3. Process Optimization
To address the crack issue identified during the trial production, the method of adding anti-crack ribs was adopted to prevent crack formation. Due to their rapid solidification, anti-crack ribs establish strength earlier and can withstand greater tensile stress, effectively preventing cracks. After adding the anti-crack ribs, subsequent batch production did not experience any crack defects in the castings.

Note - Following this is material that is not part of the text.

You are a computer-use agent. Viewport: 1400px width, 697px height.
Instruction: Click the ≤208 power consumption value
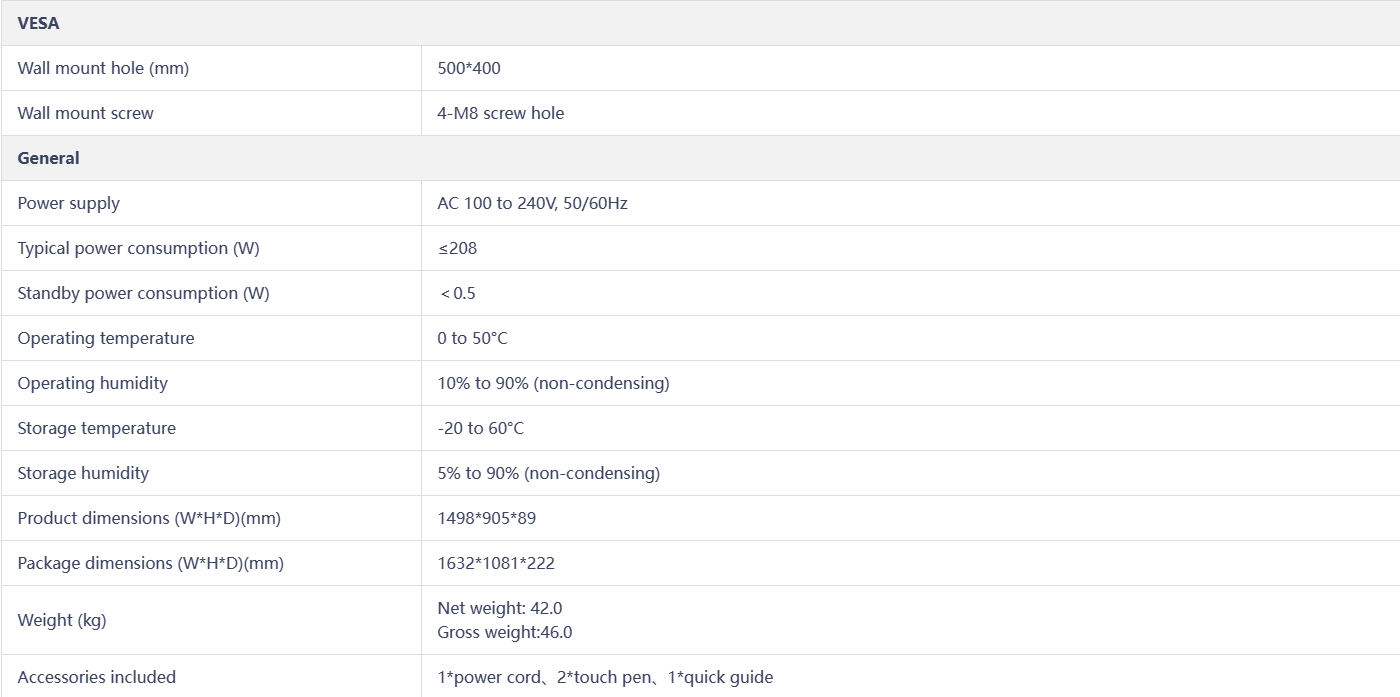[x=457, y=248]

Table 3. Crack Issue and Optimization Measures
| Issue | Description | Optimization Measure |
|---|---|---|
| Crack Occurrence | Rib plate corresponding area | Add anti-crack ribs |
| Result | Crack-free production | Achieved |
4. Conclusion
The steel casting with a streamline structure was oriented with its bottom plane upwards, utilizing a top-pour gating system with an extended cross gate. Additionally, anti-crack ribs were added to the bottom streamline surface. After trial production and inspection, the product quality was good, and the process was stable and effective. During the process formulation, the simulation results were combined to improve and optimize the process, significantly reducing manual calculations and the number of trial productions, thereby lowering development costs. Furthermore, based on the trial production results, the process was further optimized to address identified issues, resulting in a stable and effective process.
In summary, through meticulous process design and optimization, the production of steel castings with streamline structures has been successfully achieved, ensuring high-quality and defect-free castings.